Saved data entries:
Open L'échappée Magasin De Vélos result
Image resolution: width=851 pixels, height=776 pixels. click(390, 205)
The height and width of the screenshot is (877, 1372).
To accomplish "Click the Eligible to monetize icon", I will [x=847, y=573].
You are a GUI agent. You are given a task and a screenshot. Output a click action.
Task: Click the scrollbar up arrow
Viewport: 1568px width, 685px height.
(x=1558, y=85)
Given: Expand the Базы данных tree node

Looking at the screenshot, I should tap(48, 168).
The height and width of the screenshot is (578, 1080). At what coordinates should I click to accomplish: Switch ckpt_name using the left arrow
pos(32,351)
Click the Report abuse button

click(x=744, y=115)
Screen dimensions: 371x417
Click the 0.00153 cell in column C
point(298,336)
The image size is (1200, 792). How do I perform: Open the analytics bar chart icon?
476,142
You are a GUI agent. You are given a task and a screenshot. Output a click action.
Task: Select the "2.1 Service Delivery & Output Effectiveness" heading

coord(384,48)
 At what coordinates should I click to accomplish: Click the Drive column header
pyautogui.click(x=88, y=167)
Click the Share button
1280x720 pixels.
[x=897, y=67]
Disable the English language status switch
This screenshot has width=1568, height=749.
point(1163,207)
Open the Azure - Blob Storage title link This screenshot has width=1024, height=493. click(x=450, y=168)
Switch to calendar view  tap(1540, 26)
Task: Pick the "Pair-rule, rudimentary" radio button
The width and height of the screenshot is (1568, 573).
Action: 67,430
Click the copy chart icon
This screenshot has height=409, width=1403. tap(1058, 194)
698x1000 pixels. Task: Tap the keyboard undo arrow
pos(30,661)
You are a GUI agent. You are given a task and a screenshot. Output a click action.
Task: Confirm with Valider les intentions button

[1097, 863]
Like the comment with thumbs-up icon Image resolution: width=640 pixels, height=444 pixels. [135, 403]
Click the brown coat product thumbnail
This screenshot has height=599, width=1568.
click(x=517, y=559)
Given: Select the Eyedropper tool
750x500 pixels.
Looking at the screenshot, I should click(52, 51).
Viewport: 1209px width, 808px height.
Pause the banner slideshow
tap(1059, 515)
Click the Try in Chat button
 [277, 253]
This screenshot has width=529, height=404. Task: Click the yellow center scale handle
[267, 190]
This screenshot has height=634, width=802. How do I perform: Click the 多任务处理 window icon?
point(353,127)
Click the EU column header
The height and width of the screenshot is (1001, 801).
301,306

TASK INSTRUCTIONS: Without altering a single word, reproduce the entries above.

WRITTEN RESPONSE:
Open L'échappée Magasin De Vélos result
Image resolution: width=851 pixels, height=776 pixels. click(390, 205)
The height and width of the screenshot is (877, 1372).
To accomplish "Click the Eligible to monetize icon", I will [x=847, y=573].
You are a GUI agent. You are given a task and a screenshot. Output a click action.
Task: Click the scrollbar up arrow
Viewport: 1568px width, 685px height.
(x=1558, y=85)
Given: Expand the Базы данных tree node

Looking at the screenshot, I should tap(48, 168).
The height and width of the screenshot is (578, 1080). At what coordinates should I click to accomplish: Switch ckpt_name using the left arrow
pos(32,351)
Click the Report abuse button

click(x=744, y=115)
Screen dimensions: 371x417
Click the 0.00153 cell in column C
point(298,336)
The image size is (1200, 792). How do I perform: Open the analytics bar chart icon?
476,142
You are a GUI agent. You are given a task and a screenshot. Output a click action.
Task: Select the "2.1 Service Delivery & Output Effectiveness" heading

coord(384,48)
 At what coordinates should I click to accomplish: Click the Drive column header
pyautogui.click(x=88, y=167)
Click the Share button
1280x720 pixels.
[x=897, y=67]
Disable the English language status switch
This screenshot has width=1568, height=749.
point(1163,207)
Open the Azure - Blob Storage title link This screenshot has width=1024, height=493. click(x=450, y=168)
Switch to calendar view  tap(1540, 26)
Task: Pick the "Pair-rule, rudimentary" radio button
The width and height of the screenshot is (1568, 573).
Action: 67,430
Click the copy chart icon
This screenshot has height=409, width=1403. tap(1058, 194)
698x1000 pixels. Task: Tap the keyboard undo arrow
pos(30,661)
You are a GUI agent. You are given a task and a screenshot. Output a click action.
Task: Confirm with Valider les intentions button

[1097, 863]
Like the comment with thumbs-up icon Image resolution: width=640 pixels, height=444 pixels. [135, 403]
Click the brown coat product thumbnail
This screenshot has height=599, width=1568.
click(x=517, y=559)
Given: Select the Eyedropper tool
750x500 pixels.
Looking at the screenshot, I should click(52, 51).
Viewport: 1209px width, 808px height.
Pause the banner slideshow
tap(1059, 515)
Click the Try in Chat button
 [277, 253]
This screenshot has width=529, height=404. Task: Click the yellow center scale handle
[267, 190]
This screenshot has height=634, width=802. How do I perform: Click the 多任务处理 window icon?
point(353,127)
Click the EU column header
The height and width of the screenshot is (1001, 801).
301,306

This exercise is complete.